Kadınların talepleri ve çağrısı
Bidirgenin devamını okuyan Feride Eralp, taleplerini dile getirdi. İnisiyatifin talepleri şu şekilde:
“Barış için bir araya gelen kadınlar, başta TBMM ve hükümet olmak üzere, tüm karar vericilere üç acil taleple sesleniyoruz. Bu talepleri ve fazlasını hem yükseltmek hem gerçekleştirmek için muhalefet partilerini de sorumluluğa davet ediyoruz.
*Siyaset suç olmaktan çıksın. Buna zemin sağlayan Terörle Mücadele Kanunu gibi kanunlar kaldırılsın, hasta tutsaklar başta olmak üzere siyasi mahpuslar özgür bırakılsın. Milletvekilleri, siyasi parti başkanları, gazeteciler, akademisyenler, insan hakları savunucuları, belediye başkanları vb. adeta rehin tutulurken kadınlara şiddet uygulayan erkekler her türlü infaz indiriminden, pandemi affından yararlanıyor. Bir yanda cezasızlık bir yanda cezalandırma üzerine kurulu bu adaletsiz düzen değişmeli. Buna Anayasa Mahkemesi ve AİHM kararlarını hemen uygulayarak başlamak mümkün. Hukuku askıya almanın, herkesi susturmanın, işkenceyi meşrulaştırmanın bir aracına, siyasi iktidarların elinde bir silaha dönüşen Terörle Mücadele Kanunu ve benzeri kanunlar kaldırılmalı ki bundan sonra toplumsal mücadele içinde yer alanlar, sokağa çıkıp hakkını savunanlar, barışı konuşanlar ve savunanlar bir daha yargılanmasın.

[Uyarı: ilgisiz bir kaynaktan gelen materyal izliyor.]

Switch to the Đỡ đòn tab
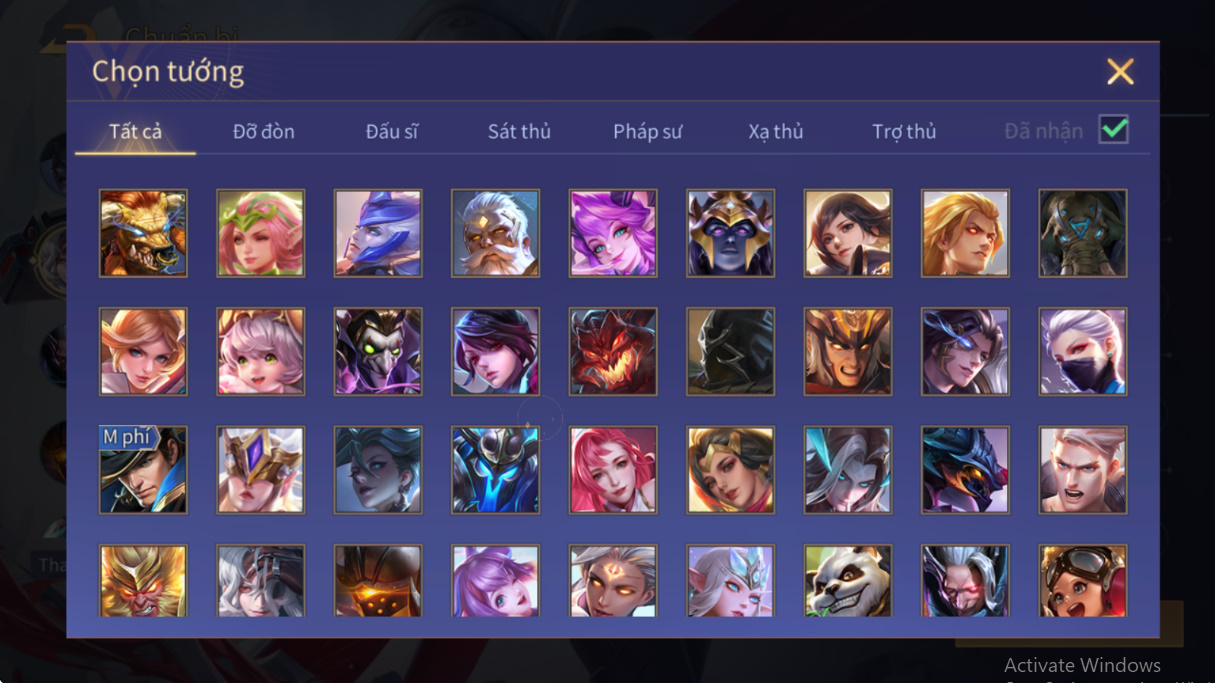 click(264, 131)
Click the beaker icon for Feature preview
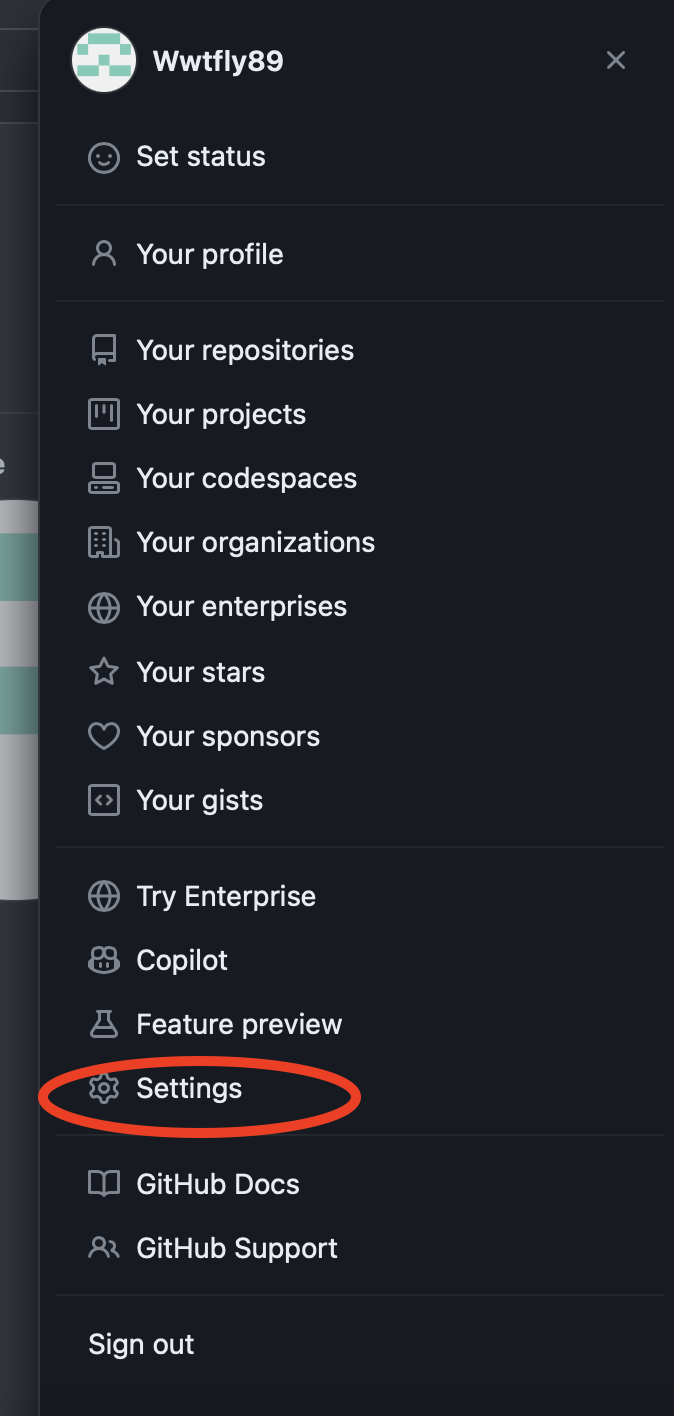674x1416 pixels. 104,1024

*Sınır ötesi harekâtlara, özel güvenlik bölgesi uygulamalarına, askeri yığınağa derhal son verilsin. Bugün PKK kendini feshettiğini açıkladı ve silah bırakıyor, ancak ülkenin içinde 15 bölge giriş çıkışa kapatıldı. 10 yıl önce, çözüm süreci sırasında inşa edilen kalekolları, yapılan askeri yığınağı ve bunun sürekli silahlı erkeklerin gözetimi altında yaşamak zorunda bırakılan kadınlar üzerindeki etkisini hatırlayan bizler, bunun tekrarlanmaması gerektiğini söylüyoruz. Bu barışı dahi savaş için araçsallaştırmaktır. Sınır içinde karakola dönüştürülen okullar ve sınır ötesinde kurulan askeri üsler gibi uygulamalara son verilmeli.
*Tüm kayyumlar geri çekilsin, kayyum atanmasının zeminini oluşturan ve OHAL bahanesiyle yasalaştırılan 674 sayılı Kanun Hükmünde Kararname iptal edilsin. Kayyumla kadınların gasp edilen hakları, kurumları ve maddi varlıkları hiç vakit kaybetmeden geri verilmeli.
'Barış için hep birlikte mücadele edelim'
Bunlar, bu toplumun barış içinde yaşayabilmesi için bizce ilk aşamada olmazsa olmazdır. Çünkü bunlar bu toplumun birbiriyle korkmadan, açıklıkla konuşabilmesi için, yüzleşebilmesi için gerekli. Hangi mücadeleyi veriyor olursak olalım, örneğin greve çıktık diye, 8 Mart’ta ya da Onur Yürüyüşü’nde sokağa çıktık diye, yani hakkımızı ararken kırmızı çizgilere toslamaktan, yasaklanmaktan, cezalandırılmaktan korkmayalım diye şart. Biz, bu taleplerin ve fazlasının sadece ‘barışa ihtiyacım var’ diyen kadınların veya bir kesimin değil, toplumun bütününün öncelikli hedefleri olması gerektiğine inanıyoruz. Bu üç maddeyi temel alarak kadınların bütünlüklü barış taleplerini oluşturmak için bir araya gelmeye, tartışmaya çağırıyoruz. Bizlerin sözünün duyulduğu, taleplerimizin gerçek olduğu bir barış için hep birlikte mücadele edelim.”
Okunan bildirgenin ardından açıklama sloganlar son buldu.
Ankara
İstanbul ile eş zamanlı olarak Ankara’da da kadınlar, Kızılay İzmir Caddesi kesişiminde bulunan Barış Heykeli önünde bir araya geldi. Burada ellerinde “Barışa İhtiyacım Var” dövizleri taşıyan kadınlar sık sık “jin jiyan azadi”, “kadın yaşam özgürlük” sloganları attı. Ortak barış bildirgesini ise kadınlar sırasıyla okudu. Ardından metnin Kürtçesi’de kadınlar tarafından okundu.